Sparse Identification of Nonlinear Distributed-Delay Dynamics via the Linear Chain Trick
Mohammed Alanazi, Majid Bani-Yaghoub
TL;DR
This work extends Sparse Identification of Nonlinear Dynamics (SINDy) to systems with distributed delays by integrating the Linear Chain Trick (LCT). The method augments the state with a chain-ODE representation of memory, enabling SINDy to identify distributed-delay differential equations while preserving interpretability through explicit delayed terms. By constructing a grid over mean delay $\tau$ and chain length $p$, driving LCT chains with data, and using STRidge with Bayesian model selection, the approach jointly infers governing equations, delay characteristics, and the distributed-memory structure. Numerical experiments on Hes1–mRNA and distributed-delay logistic models demonstrate accurate recovery of the dynamics, robustness to noise and sparse sampling, and the advantage of modeling memory as an Erlang/Gamma kernel over purely discrete delays. The framework provides a data-driven, mechanistic means to discover nonlinear systems with distributed-delay memory in biology and engineering, with public code available for replication.
Abstract
The Sparse Identification of Nonlinear Dynamics (SINDy) framework has been frequently used to discover parsimonious differential equations governing natural and physical systems. This includes recent extensions to SINDy that enable the recovery of discrete delay differential equations, where delay terms are represented explicitly in the candidate library.
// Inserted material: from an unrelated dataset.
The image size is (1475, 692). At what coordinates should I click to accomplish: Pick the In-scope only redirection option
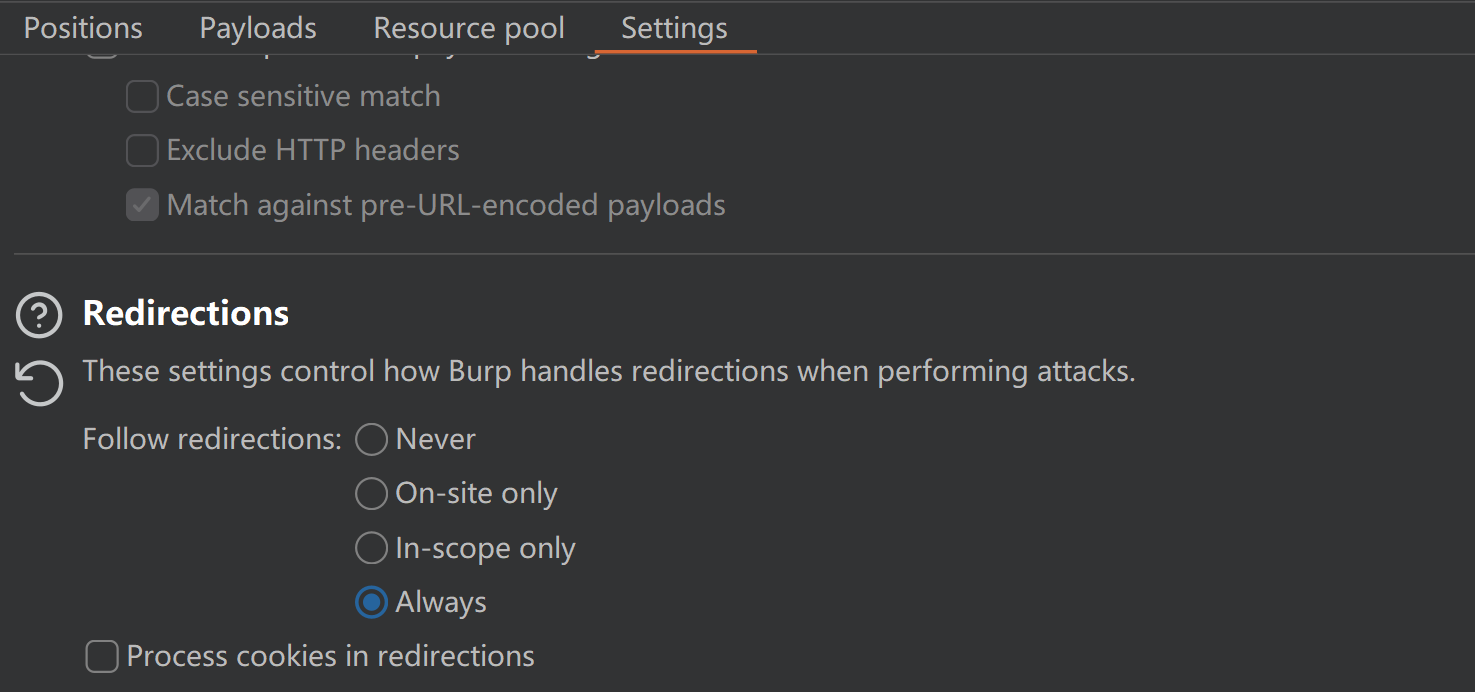[371, 548]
However, such formulations cannot capture the distributed delays that naturally arise in biological, physical, and engineering systems. In the present work, we extend SINDy to identify distributed-delay differential equations by incorporating the Linear Chain Trick (LCT), which provides a finite-dimensional ordinary differential equation representing the distributed memory effects. Hence, SINDy can operate in an augmented state space using conventional sparse regression while preserving a clear interpretation of delayed influences via the chain trick. From time-series data, the proposed method jointly infers the governing equations, the mean delay, and the dispersion of the underlying delay distribution. We numerically verify the method on several models with distributed delay, including the logistic growth model and a Hes1--mRNA gene regulatory network model. We show that the proposed method accurately reconstructs distributed delay dynamics, remains robust under noise and sparse sampling, and provides a transparent, data-driven approach for discovering nonlinear systems with distributed-delay.